Required task 1: Can you rewrite the entries, everything from the first one down to the line containing "click(32, 718)", with "Given" replaced by "Goal" and nothing else changed?

Quoted passage:
________________________________________
# Semantic Segmentation with Modern Architectures
### Computer Vision Graduate Course Tutorial

In this tutorial, we'll explore modern approaches to semantic segmentation by combining:
- State-of-the-art backbone architectures (ConvNeXt/PVT/Swin)
- Feature Pyramid Network (FPN) decoder
- ADE20K dataset

## Learning Objectives
1. Understand the architecture of modern vision transformers and their use as backbones
2. Implement and analyze Feature Pyramid Networks for multi-scale feature fusion
3. Build a complete segmentation pipeline using PyTorch best practices
4. Gain hands-on experience with real-world dataset handling

## Prerequisites
- Understanding of CNNs and attention mechanisms
- Basic PyTorch knowledge
- Familiarity with image segmentation concepts

## Setup and Imports

In [None]:
import torch
import matplotlib.pyplot as plt
from pathlib import Path

# Import our modular implementation
from seg_model.models import SegmentationModel
from seg_model.datasets import ADE20KDataset
from seg_model.utils import visualize_batch, calculate_metrics

# Set random seeds for reproducibility
torch.manual_seed(42)
________________________________________
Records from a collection
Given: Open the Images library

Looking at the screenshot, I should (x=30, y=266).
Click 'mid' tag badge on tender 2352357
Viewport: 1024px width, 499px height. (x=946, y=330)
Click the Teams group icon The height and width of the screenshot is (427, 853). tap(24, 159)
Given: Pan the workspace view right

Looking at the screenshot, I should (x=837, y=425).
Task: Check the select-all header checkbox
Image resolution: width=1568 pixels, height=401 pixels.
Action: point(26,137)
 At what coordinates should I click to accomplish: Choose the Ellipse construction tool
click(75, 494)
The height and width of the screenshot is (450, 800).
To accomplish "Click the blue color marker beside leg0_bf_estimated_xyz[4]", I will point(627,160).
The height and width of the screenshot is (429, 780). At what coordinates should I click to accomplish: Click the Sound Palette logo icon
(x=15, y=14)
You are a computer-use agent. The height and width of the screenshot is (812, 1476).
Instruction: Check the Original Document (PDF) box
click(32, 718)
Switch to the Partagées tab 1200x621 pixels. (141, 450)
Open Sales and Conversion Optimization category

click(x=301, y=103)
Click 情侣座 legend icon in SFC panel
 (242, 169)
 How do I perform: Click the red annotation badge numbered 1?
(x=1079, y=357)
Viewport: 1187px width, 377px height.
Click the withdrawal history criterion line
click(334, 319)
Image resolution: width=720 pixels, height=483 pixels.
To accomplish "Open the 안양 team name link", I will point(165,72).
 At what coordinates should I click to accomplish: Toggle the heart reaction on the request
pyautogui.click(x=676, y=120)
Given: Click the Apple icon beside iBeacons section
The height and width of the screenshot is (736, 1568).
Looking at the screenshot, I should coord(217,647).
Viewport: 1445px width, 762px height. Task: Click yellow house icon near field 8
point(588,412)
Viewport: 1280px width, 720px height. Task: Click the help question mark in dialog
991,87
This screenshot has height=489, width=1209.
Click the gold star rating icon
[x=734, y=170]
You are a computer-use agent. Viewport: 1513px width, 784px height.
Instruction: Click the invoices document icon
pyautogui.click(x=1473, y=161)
________________________________________
Required task 2: Does the segmentation tutorial agree with each statement? (a) The decoder is a Feature Pyramid Network. (b) The random seed is set to 0. (c) Advanced PyTorch knowledge is listed as a prerequisite.

Correct answer 1:
Goal: Open the Images library

Looking at the screenshot, I should (x=30, y=266).
Click 'mid' tag badge on tender 2352357
Viewport: 1024px width, 499px height. (x=946, y=330)
Click the Teams group icon The height and width of the screenshot is (427, 853). tap(24, 159)
Goal: Pan the workspace view right

Looking at the screenshot, I should (x=837, y=425).
Task: Check the select-all header checkbox
Image resolution: width=1568 pixels, height=401 pixels.
Action: point(26,137)
 At what coordinates should I click to accomplish: Choose the Ellipse construction tool
click(75, 494)
The height and width of the screenshot is (450, 800).
To accomplish "Click the blue color marker beside leg0_bf_estimated_xyz[4]", I will point(627,160).
The height and width of the screenshot is (429, 780). At what coordinates should I click to accomplish: Click the Sound Palette logo icon
(x=15, y=14)
You are a computer-use agent. The height and width of the screenshot is (812, 1476).
Instruction: Check the Original Document (PDF) box
click(32, 718)

Correct answer 2:
(a) Yes: "Feature Pyramid Network (FPN) decoder"
(b) No: "torch.manual_seed(42)"
(c) No: "Basic PyTorch knowledge"